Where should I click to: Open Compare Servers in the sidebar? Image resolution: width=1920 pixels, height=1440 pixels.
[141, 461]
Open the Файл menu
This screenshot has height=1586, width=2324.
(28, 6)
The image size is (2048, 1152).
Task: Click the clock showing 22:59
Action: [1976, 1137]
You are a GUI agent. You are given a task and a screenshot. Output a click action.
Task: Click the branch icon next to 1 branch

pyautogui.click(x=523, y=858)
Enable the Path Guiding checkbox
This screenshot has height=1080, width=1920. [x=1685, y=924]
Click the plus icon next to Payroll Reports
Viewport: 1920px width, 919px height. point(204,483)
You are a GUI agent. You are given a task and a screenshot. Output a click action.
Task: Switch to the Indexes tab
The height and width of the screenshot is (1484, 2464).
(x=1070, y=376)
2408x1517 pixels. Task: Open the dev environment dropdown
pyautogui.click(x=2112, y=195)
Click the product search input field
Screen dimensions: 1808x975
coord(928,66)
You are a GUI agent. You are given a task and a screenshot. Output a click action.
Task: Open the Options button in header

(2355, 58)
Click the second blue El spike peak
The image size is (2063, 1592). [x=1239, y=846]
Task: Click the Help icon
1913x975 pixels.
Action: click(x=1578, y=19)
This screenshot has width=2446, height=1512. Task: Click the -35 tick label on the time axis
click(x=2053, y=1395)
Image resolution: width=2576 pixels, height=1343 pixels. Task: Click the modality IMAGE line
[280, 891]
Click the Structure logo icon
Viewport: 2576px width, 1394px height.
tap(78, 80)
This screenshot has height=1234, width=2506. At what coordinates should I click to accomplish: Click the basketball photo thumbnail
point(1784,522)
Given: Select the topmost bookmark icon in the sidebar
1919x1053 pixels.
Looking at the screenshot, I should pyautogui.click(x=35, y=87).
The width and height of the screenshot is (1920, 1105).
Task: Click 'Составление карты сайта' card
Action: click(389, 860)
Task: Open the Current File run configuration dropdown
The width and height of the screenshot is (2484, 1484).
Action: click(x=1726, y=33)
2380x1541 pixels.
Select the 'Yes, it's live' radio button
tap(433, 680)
* * * * * * *
# PROBLEM TO WORK ON
A word-for-word copy of all the entries is required.

# WRITTEN ANSWER
Where should I click to: Open Compare Servers in the sidebar? Image resolution: width=1920 pixels, height=1440 pixels.
[141, 461]
Open the Файл menu
This screenshot has height=1586, width=2324.
(28, 6)
The image size is (2048, 1152).
Task: Click the clock showing 22:59
Action: [1976, 1137]
You are a GUI agent. You are given a task and a screenshot. Output a click action.
Task: Click the branch icon next to 1 branch

pyautogui.click(x=523, y=858)
Enable the Path Guiding checkbox
This screenshot has height=1080, width=1920. [x=1685, y=924]
Click the plus icon next to Payroll Reports
Viewport: 1920px width, 919px height. point(204,483)
You are a GUI agent. You are given a task and a screenshot. Output a click action.
Task: Switch to the Indexes tab
The height and width of the screenshot is (1484, 2464).
(x=1070, y=376)
2408x1517 pixels. Task: Open the dev environment dropdown
pyautogui.click(x=2112, y=195)
Click the product search input field
Screen dimensions: 1808x975
coord(928,66)
You are a GUI agent. You are given a task and a screenshot. Output a click action.
Task: Open the Options button in header

(2355, 58)
Click the second blue El spike peak
The image size is (2063, 1592). [x=1239, y=846]
Task: Click the Help icon
1913x975 pixels.
Action: click(x=1578, y=19)
This screenshot has width=2446, height=1512. Task: Click the -35 tick label on the time axis
click(x=2053, y=1395)
Image resolution: width=2576 pixels, height=1343 pixels. Task: Click the modality IMAGE line
[280, 891]
Click the Structure logo icon
Viewport: 2576px width, 1394px height.
tap(78, 80)
This screenshot has height=1234, width=2506. At what coordinates should I click to accomplish: Click the basketball photo thumbnail
point(1784,522)
Given: Select the topmost bookmark icon in the sidebar
1919x1053 pixels.
Looking at the screenshot, I should pyautogui.click(x=35, y=87).
The width and height of the screenshot is (1920, 1105).
Task: Click 'Составление карты сайта' card
Action: click(389, 860)
Task: Open the Current File run configuration dropdown
The width and height of the screenshot is (2484, 1484).
Action: click(x=1726, y=33)
2380x1541 pixels.
Select the 'Yes, it's live' radio button
tap(433, 680)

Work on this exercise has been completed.